Lesson by Elizabeth Waters, animation by Daniel Gray.

Wednesday, July 26, 2017

How to Find the Ideal Tutor for Your Child


Finding the right tutor for your child can be a difficult and time-consuming task. There are a number of factors you must consider during the selection process and it can be difficult to evaluate some of these factors without your child actually receiving some tutoring from the tutor. This article will outline the steps you should follow when searching for a tutor for your child. I hope these steps will speed up your search process and help you find the ideal tutor for your child.

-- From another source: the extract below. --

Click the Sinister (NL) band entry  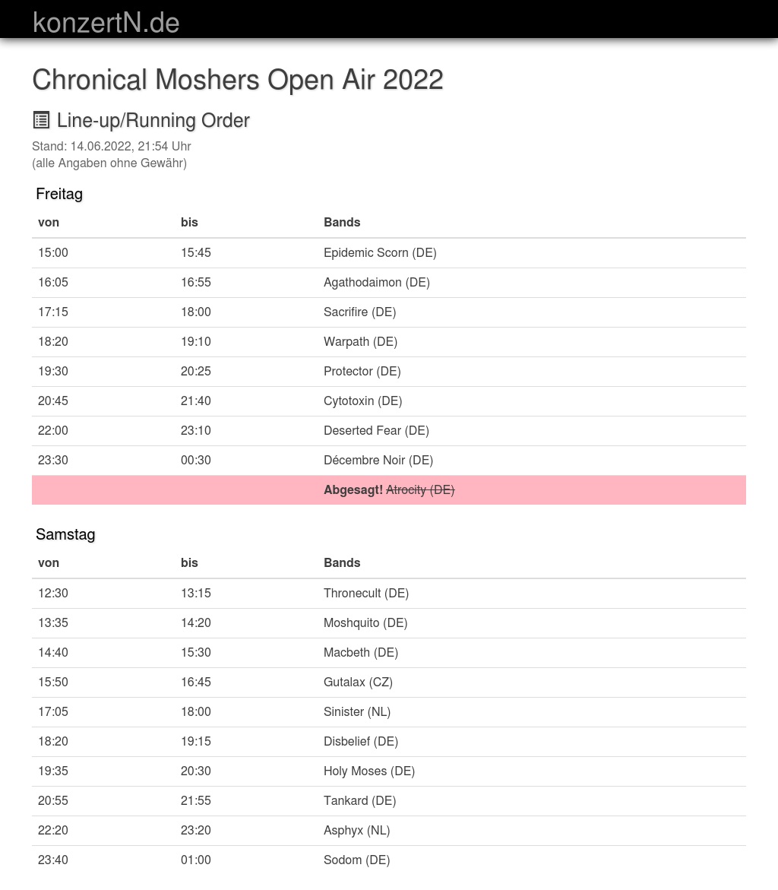click(357, 712)
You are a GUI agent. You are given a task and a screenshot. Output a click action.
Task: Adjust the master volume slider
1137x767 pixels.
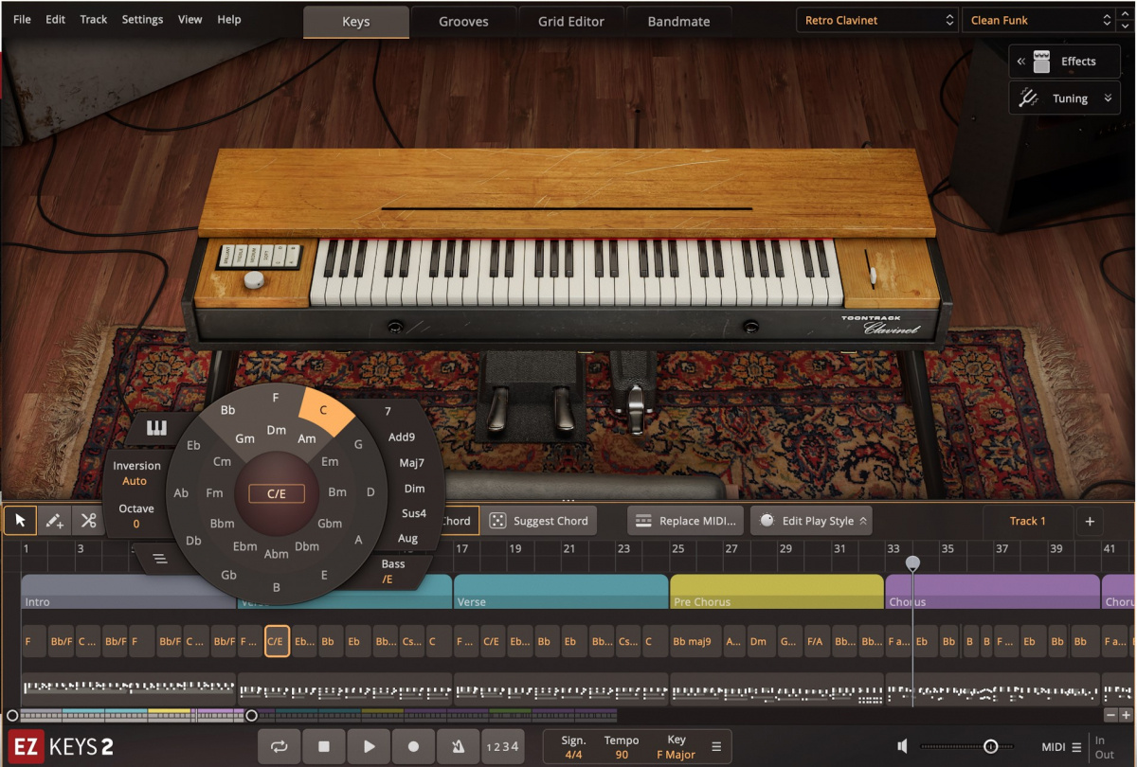tap(991, 746)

1. Determining the needs of your child

The first step in finding the ideal tutor for your child is to determine what type of help your child needs. If your child is weak in certain subject areas then you will likely benefit from finding tutors that specialize in those subjects. If your child has a learning disability then finding tutors specializing in learning methods for students with your child's learning disability will likely produce better results. It's also possible that you just want to help your child perform better in subjects across a wide range of subjects. Specifying the specific needs or combinations of needs for your child will help you narrow your focus when searching for qualified tutors.

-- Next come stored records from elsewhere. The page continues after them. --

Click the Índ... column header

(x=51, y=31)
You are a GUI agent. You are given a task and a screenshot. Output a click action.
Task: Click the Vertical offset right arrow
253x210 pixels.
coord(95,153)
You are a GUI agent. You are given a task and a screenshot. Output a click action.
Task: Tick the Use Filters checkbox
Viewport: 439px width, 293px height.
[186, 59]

2. Finding Qualified Tutors

You'll want to find several tutors that meet your requirements as established in the first step. At this stage you're just looking to build a list of companies to research further. There are several places you can look to find potential tutors. School guidance counselors are good resources - they are likely to know several tutoring companies in your area and can help you find tutors that meet your child's needs. Asking other parents with children is another good source for finding tutoring services. They may have experience with tutoring companies and can vouch for the quality of different tutoring services. Online tutoring directories are also an excellent resource. Tutoring directories tend to have a large selection of tutors, reviews and they allow you to search by city or subject.

3. Evaluating Tutors

You should now have a list of tutoring companies that meet your basic requirements (subjects, teaching methods, etc.). The next step is to go through the list and evaluate each tutoring service in more detail. Search online to see if the company has a website with more information. Search for reviews. In addition to your basic requirements there are other variables that you should consider such as the experience of the tutor, education, and their performance track record for past students. You can create a list of questions you want answered and call the tutoring company or tutor to find out the answers. Before you commit to anything you and your child should have a preliminary meeting with the tutor who would be teaching your child. This will help you evaluate how the tutor and your child interact, which can have a big impact on how well your child responds to the tutoring. After you have met with a few tutors weigh their strengths and weaknesses and make your final decision.

4. Agreeing on goals and measures

It's important to have established methods for evaluating performance. Many tutoring companies have their own systems in place for establishing a baseline and evaluating performance over time. If the company you select does not have a system like this in place you should bring this up and create a list of goals and how you will measure improvement. This might include increasing test scores by at least one grade, advancing to a higher reading grade, etc. Once the goals and measures have been established make sure you regularly check the performance of your student against the goals. Keep in mind that improvement isn't instant, but if your child still hasn't improved over a month or two you should probably meet with the tutor to discuss a different approach that will get results or you should begin searching for a different tutor.

Finding the ideal tutor for your child can be a time-consuming process, and it can be frustrating if you don't find a good tutor; however, by following the steps listed above you can greatly improve your odds of finding a good tutor on the first try.